On sait maintenant, à n’en pouvoir douter, que les stances écrites à Naples, au mois de décembre 1818, — elles portent l’empreinte d’une mélancolie profonde[1], — furent inspirées à Shelley par le trouble où le jetaient deux sentimens contradictoires : son affection pour mistress Shelley et sa reconnaissance presque passionnée pour la tendresse dont une autre femme l’entourait depuis si long-temps. Sommes-nous donc trop présomptueux en attribuant à cette dernière l’hommage respectueux et pénétré dont nous parlions tout à l’heure ?

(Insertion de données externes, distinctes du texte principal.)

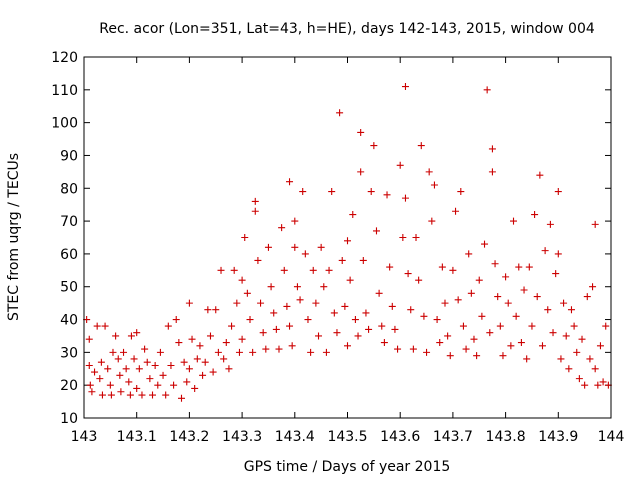  Describe the element at coordinates (348, 467) in the screenshot. I see `x-axis-label: GPS time / Days of year 2015` at that location.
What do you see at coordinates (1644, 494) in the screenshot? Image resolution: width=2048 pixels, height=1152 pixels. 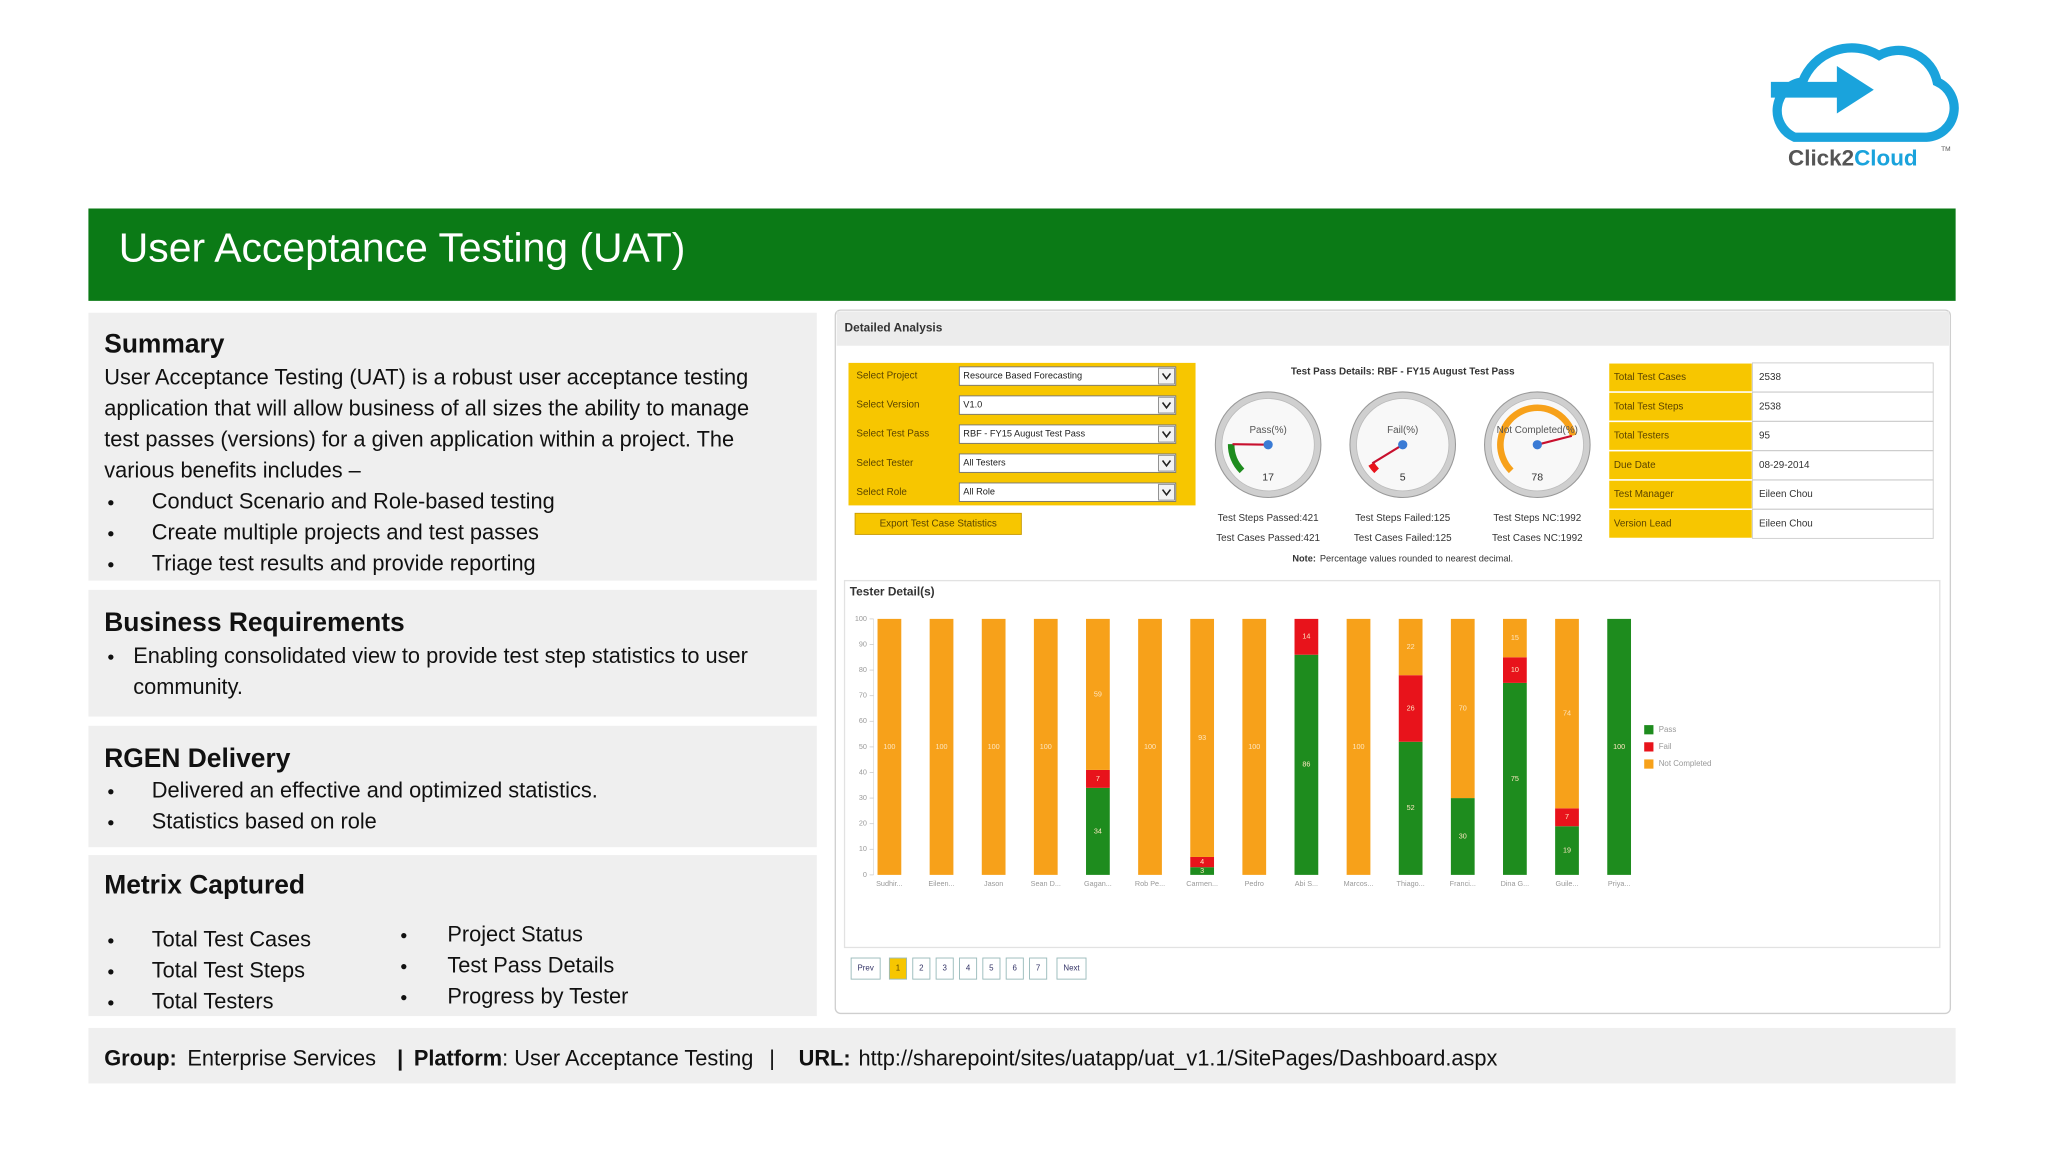 I see `info-label: Test Manager` at bounding box center [1644, 494].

À l’époque où ce souvenir nous reporte, la fortune, d’abord si sévère pour le poète, avait enfin cessé de le persécuter. La mort de son grand-père, et l’obscurité favorable d’une clause de substitution, qui pouvait fournir matière à de longs procès, amenèrent. le père de Shelley à modifier la rigueur de ses premières décisions. Une pension de huit cents livres sterling (20,000 fr.) assura l’indépendance du jeune ménage sur cette terre d’Italie, où Dieu n’a pas mis à haut prix le droit de vivre heureux, elle lui donnait tous les loisirs de l’esprit, toutes les joies de la bienfaisance.

En première ligne, parmi les plaisirs de Shelley, était la satisfaction de ce goût inné pour la navigation, qui lui avait déjà fait courir tant de dangers, et devait lui coûter la vie. Dès l’enfance, il avait manifesté cet instinct tout britannique, et passait des journées entières sur les étangs paternels. À Oxford, il lançait sur l’Isis des flottilles de papier. Un jour, à Londres, sur cette petite rivière qui serpente le long de Hyde-Park, on l’avait vu, à défaut de matériaux moins coûteux, fabriquer

  1.  :: The sun is warm, the sky is clear
    The waves are dancing fast and bright, etc.
    (Stanzas written in dejection.)
    Voir aussi les vers intitulés : Sur une violette flétrie.